Introduction In people with obesity hypoventilation syndrome (OHS), breathing 100% oxygen increases carbon dioxide (PCO₂), but its effect on pH is unknown. This study investigated the effects of moderate concentrations of supplemental oxygen on PCO₂, pH, minute ventilation (V_E) and physiological dead space to tidal volume ratio (V_D/V_T) among people with stable untreated OHS, with comparison to healthy controls.

Methods In a double-blind randomised crossover study, participants breathed oxygen concentrations (F_iO₂) 0.28 and 0.50, each for 20 min, separated by a 45 min washout period. Arterialised-venous PCO₂ (PavCO₂) and pH, V_E and V_D/V_T were measured at baseline, then every 5 min. Data were analysed using general linear model analysis.

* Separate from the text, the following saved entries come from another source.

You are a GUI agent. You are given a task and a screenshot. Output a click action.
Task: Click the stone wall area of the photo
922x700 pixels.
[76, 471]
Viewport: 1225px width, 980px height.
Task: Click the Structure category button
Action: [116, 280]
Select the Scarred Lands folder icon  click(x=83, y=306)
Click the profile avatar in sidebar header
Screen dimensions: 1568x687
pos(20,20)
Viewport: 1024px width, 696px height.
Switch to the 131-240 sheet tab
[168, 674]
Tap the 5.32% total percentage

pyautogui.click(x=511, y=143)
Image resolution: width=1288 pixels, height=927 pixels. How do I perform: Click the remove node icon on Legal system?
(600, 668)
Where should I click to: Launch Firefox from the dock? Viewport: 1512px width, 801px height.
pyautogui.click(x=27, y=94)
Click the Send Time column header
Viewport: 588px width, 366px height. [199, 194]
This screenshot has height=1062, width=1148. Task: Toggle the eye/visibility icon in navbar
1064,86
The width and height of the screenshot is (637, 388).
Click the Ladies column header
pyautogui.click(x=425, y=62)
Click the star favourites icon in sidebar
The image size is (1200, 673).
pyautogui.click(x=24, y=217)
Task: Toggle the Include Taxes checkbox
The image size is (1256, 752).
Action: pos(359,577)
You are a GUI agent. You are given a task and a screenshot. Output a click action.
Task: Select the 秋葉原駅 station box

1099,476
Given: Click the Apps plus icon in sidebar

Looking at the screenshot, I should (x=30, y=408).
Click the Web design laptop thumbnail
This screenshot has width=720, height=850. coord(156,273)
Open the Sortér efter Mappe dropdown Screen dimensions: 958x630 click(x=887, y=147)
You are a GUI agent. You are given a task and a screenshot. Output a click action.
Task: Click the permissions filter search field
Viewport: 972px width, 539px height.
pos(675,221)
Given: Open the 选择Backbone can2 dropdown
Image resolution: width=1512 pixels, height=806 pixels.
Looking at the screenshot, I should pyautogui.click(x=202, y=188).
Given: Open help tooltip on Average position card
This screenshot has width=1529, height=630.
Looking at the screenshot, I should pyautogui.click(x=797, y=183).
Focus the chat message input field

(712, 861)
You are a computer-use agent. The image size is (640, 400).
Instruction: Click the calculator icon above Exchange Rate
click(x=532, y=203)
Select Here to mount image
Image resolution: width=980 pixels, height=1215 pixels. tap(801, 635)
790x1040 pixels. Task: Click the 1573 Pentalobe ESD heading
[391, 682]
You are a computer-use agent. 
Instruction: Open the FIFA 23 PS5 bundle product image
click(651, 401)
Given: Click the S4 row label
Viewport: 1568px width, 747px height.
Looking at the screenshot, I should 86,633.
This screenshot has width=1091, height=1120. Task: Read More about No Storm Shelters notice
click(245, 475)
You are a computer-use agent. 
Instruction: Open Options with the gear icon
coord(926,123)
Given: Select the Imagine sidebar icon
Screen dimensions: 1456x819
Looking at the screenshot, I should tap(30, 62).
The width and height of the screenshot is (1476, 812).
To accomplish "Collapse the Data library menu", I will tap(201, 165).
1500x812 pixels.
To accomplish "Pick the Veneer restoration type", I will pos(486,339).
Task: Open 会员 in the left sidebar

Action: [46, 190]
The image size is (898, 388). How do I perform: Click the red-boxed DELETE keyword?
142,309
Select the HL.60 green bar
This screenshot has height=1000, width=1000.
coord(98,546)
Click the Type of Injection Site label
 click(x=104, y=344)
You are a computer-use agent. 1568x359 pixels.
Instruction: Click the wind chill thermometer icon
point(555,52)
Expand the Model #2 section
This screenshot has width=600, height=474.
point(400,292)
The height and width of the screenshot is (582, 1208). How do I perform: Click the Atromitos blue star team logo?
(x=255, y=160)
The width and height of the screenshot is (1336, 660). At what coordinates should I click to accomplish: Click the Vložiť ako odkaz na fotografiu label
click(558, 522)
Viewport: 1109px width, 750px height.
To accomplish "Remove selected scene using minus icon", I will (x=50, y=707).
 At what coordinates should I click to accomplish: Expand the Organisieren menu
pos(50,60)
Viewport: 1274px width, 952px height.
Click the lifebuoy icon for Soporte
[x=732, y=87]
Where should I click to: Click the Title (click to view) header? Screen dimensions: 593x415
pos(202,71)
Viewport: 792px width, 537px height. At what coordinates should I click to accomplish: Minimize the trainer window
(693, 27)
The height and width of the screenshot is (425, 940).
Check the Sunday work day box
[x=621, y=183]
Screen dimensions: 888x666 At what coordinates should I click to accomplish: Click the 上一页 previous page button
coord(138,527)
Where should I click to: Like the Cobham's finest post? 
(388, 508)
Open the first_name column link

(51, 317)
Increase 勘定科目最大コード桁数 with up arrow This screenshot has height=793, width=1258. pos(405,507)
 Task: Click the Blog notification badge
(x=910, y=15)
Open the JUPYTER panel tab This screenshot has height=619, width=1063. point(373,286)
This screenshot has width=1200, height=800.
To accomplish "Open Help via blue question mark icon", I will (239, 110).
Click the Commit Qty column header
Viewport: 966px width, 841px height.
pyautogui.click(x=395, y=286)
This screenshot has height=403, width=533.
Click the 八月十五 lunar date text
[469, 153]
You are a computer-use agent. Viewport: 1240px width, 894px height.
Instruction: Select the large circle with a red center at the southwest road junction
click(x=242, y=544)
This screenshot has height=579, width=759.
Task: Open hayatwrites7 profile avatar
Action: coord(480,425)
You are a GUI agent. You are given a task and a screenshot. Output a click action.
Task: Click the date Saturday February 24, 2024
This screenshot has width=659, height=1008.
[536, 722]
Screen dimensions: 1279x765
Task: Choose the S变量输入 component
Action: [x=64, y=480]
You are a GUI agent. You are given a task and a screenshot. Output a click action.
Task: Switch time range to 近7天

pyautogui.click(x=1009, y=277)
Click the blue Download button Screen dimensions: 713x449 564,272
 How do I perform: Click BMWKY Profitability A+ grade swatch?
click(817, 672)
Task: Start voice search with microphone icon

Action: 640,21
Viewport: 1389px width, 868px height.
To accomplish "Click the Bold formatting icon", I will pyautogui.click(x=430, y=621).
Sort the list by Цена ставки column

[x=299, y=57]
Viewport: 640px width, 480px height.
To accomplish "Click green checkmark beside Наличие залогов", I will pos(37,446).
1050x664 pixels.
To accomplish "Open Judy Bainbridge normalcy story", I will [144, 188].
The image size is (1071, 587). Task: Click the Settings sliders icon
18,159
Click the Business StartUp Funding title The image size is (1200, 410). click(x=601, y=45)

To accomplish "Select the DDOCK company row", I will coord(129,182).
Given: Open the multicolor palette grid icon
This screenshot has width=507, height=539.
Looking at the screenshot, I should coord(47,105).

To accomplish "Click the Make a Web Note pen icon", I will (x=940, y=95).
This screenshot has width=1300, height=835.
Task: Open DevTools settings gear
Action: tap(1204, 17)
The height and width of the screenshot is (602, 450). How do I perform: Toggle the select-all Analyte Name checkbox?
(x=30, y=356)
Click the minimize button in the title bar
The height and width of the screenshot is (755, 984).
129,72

Results 28 participants were recruited (14 OHS, 14 controls). Among OHS participants (mean±SD arterial PCO₂ 6.7±0.5 kPa; arterial oxygen 8.9±1.4 kPa) F_iO₂ 0.28 and 0.50 maintained oxygen saturation 98–100%. After 20 min of F_iO₂ 0.28, PavCO₂ change (ΔPavCO₂) was 0.3±0.2 kPa (p=0.013), with minimal change in V_E and rises in V_D/V_T of 1±5% (p=0.012). F_iO₂ 0.50 increased PavCO₂ by 0.5±0.4 kPa (p=0.012), induced acidaemia and increased V_D/V_T by 3±3% (p=0.012). V_E fell by 1.2±2.1 L/min within 5 min then recovered individually to varying degrees. A negative correlation between ΔV_E and ΔPavCO₂ (r=−0.60, p=0.024) suggested that ventilatory responses were the key determinant of PavCO₂ rises. Among controls, F_iO₂ 0.28 and 0.50 did not change PavCO₂ or pH, but F_iO₂ 0.50 significantly increased V_E and V_D/V_T.

Conclusion Commonly used oxygen concentrations caused hypoventilation, PavCO₂ rises and acidaemia among people with stable OHS. This highlights the potential dangers of this common intervention in this group.